There is a remarkably compelling candidate running to become the eighth openly LGBT member of the United States Congress. His name is Carl Sciortino and he’s a Massachusetts state representative running to fill an open seat in the House of Representatives.
There’s so much I loved and admired about Harvey Milk, that drove me to write the screenplay about him. I see some of those characteristics I most admired in Carl.
In 2004, just after the court ruled for marriage equality in Massachusetts, Carl was a 24-year-old medical researcher working at Boston’s LGBT health center. Carl and some friends went to meet with their state legislator about marriage and were shocked that the lawmaker dismissed them as “you people.”
Tensions were high in Massachusetts. The Vatican, President Bush, Governor Romney and the religious right were trying desperately to stop same-sex couples from marrying in the first-ever state to allow it. They promised to defend anti-gay lawmakers and unseat those who supported marriage equality.
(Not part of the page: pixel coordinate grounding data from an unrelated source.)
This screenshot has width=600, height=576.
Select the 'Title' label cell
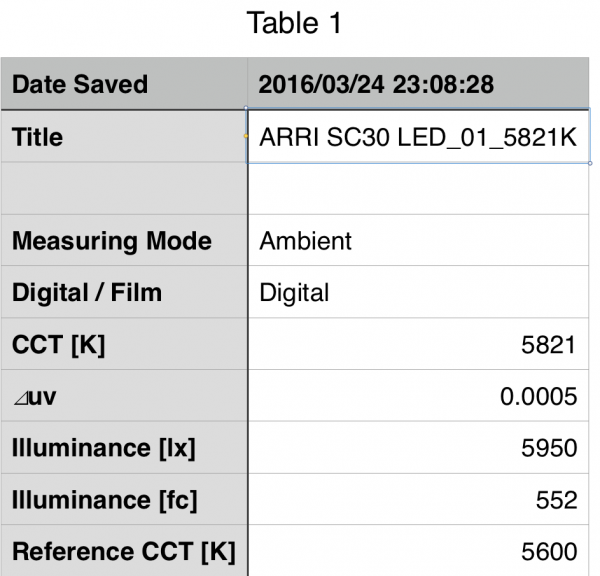coord(124,137)
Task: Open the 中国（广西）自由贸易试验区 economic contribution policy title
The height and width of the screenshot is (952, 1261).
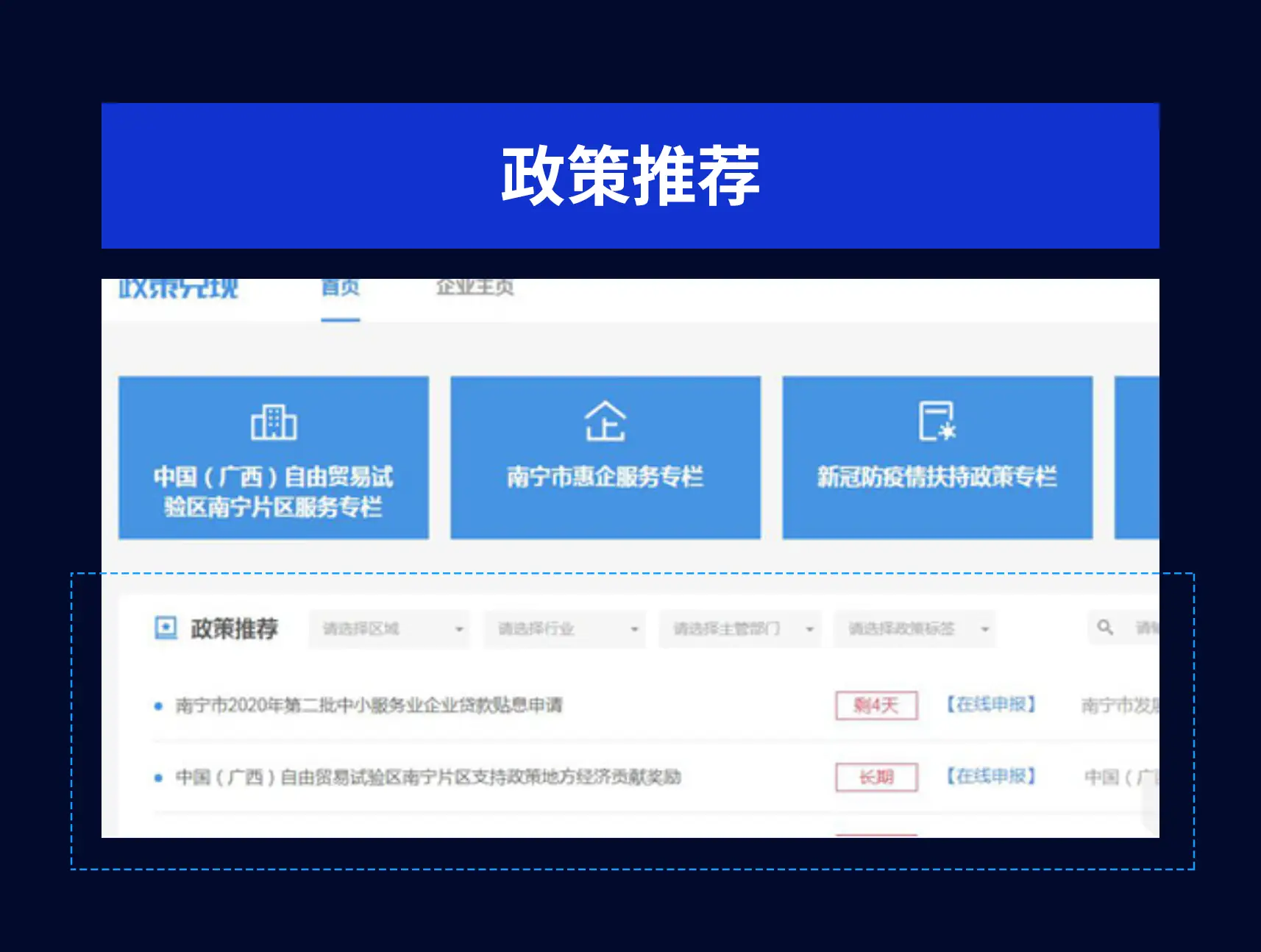Action: click(x=427, y=777)
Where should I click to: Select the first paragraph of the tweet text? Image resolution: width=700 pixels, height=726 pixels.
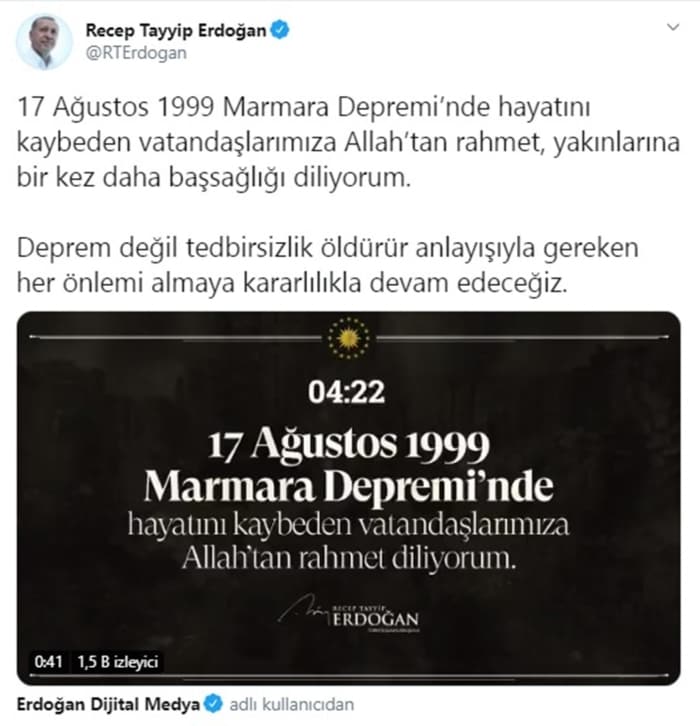coord(348,142)
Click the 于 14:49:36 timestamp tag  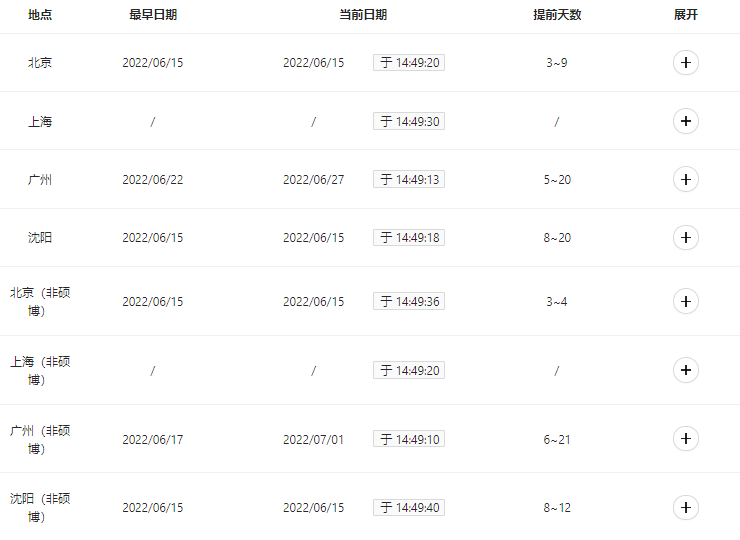[x=408, y=302]
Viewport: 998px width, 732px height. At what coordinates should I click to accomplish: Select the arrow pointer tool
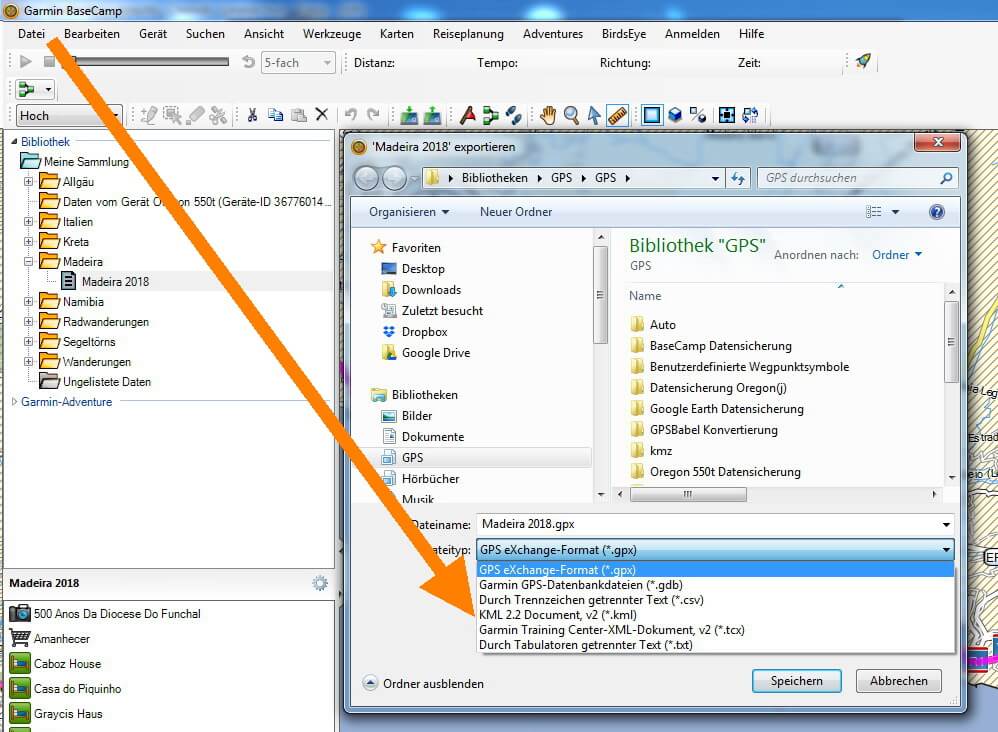click(x=594, y=115)
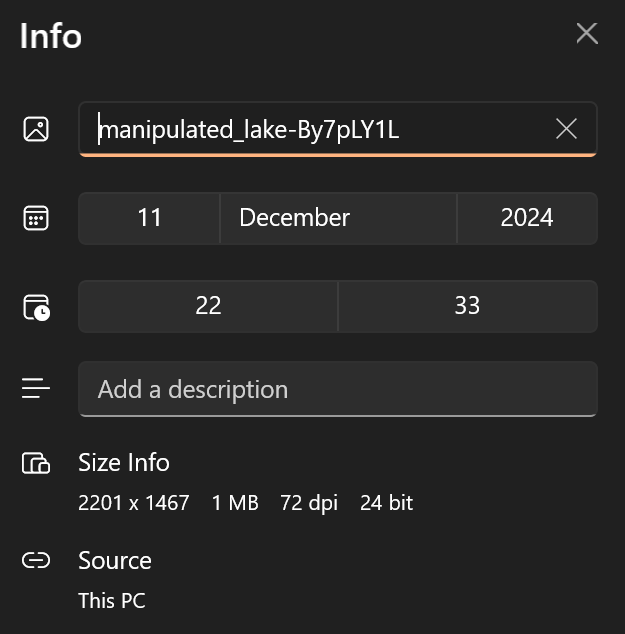
Task: Close the Info panel
Action: [x=587, y=34]

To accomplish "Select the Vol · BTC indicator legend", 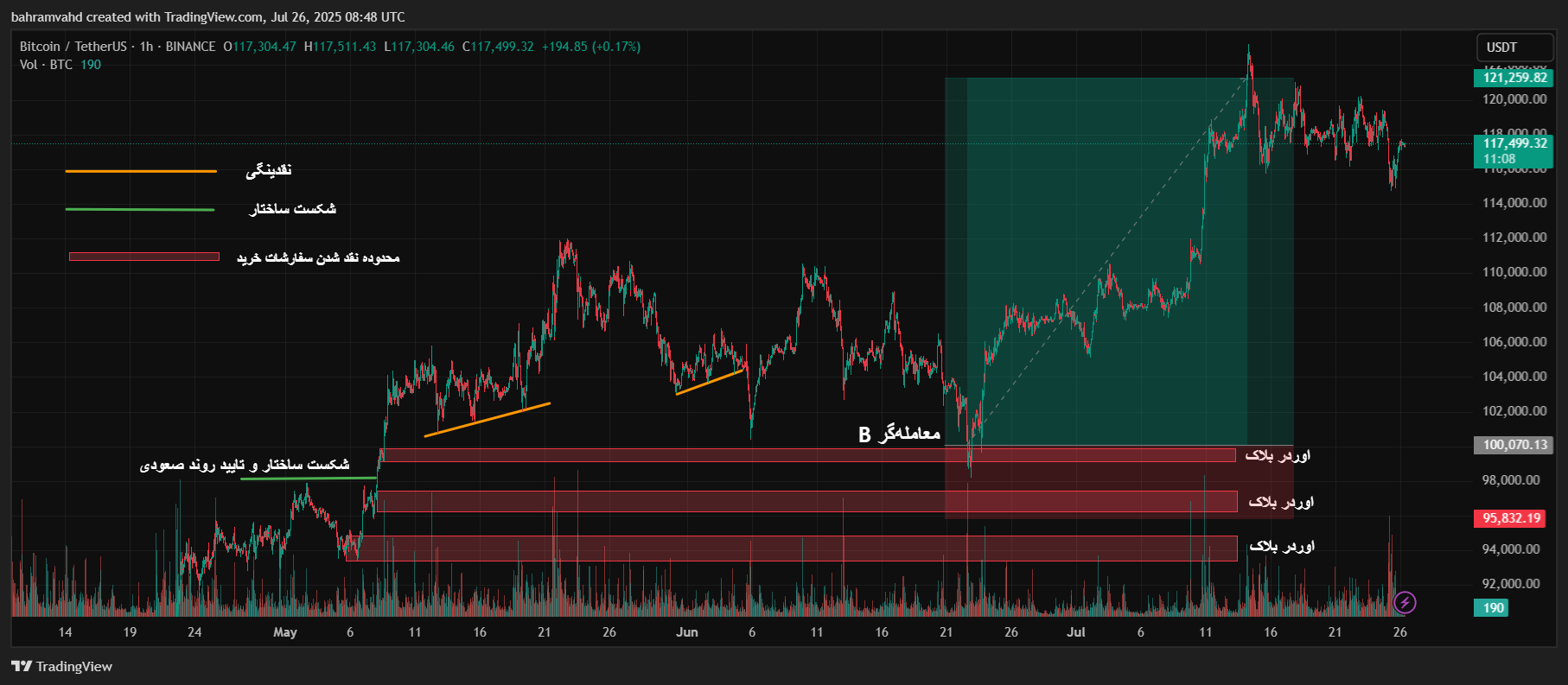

Carl searched for someone to run against his lawmaker. Everyone said no, that the guy couldn’t be defeated, but Carl refused to take no for an answer and decided to run himself.
In spite of homophobic mailers accusing Carl of being a “radical homosexual extremist” and his opponent’s supporters’ desperate attempts to scare away his volunteers at the polls on Election Day by calling them hateful names, he overcame all odds and won by fewer than 100 votes.
Like Harvey Milk, Carl showed the profound courage to run, and not wait for someone else to save the day, because he knew how important it was to offer hope at that crucial point in history. And when he won, Carl gave hope to all those fighting for the freedom to marry in the early days that this was a cause they could win, at a time when victory or loss was very much in question.
Even as a new legislator, Carl saw it as his responsibility to fight for every member of the LGBT community. He courageously drove a transgender non-discrimination law through the legislature and to the governor’s desk, staring down members of leadership who weren’t happy about the bill.
One of my favorite attributes of Harvey’s was that he was a pure populist. He worked hard for all people who have been made to feel “less than,” and all minorities who the system wasn’t working for.
Harvey called this his “coalition of the us’s” — not only gays but blacks, Asians, seniors, the disabled. He understood the interconnectedness of our common struggles.
Fighting for the “us’s” is at the core of who Carl Sciortino is. Carl’s top priority has always been fighting for working people who have had a tough go at it, whether they or the cause is popular or not. He co-founded the Progressive Caucus in the Massachusetts legislature, led an override of Mitt Romney’s veto of a higher minimum wage, fought to close corporate tax loopholes, and helped pass Massachusetts’ landmark universal healthcare law.
Carl believes strongly that we must create a true coalition, where every citizen, regardless of sexual orientation, understands that the fight for the “us’s” isn’t about any one group but instead a fight for justice and equality for anyone who has ever been singled out as second-class.
Please stand with me in helping send this courageous fighter to Congress.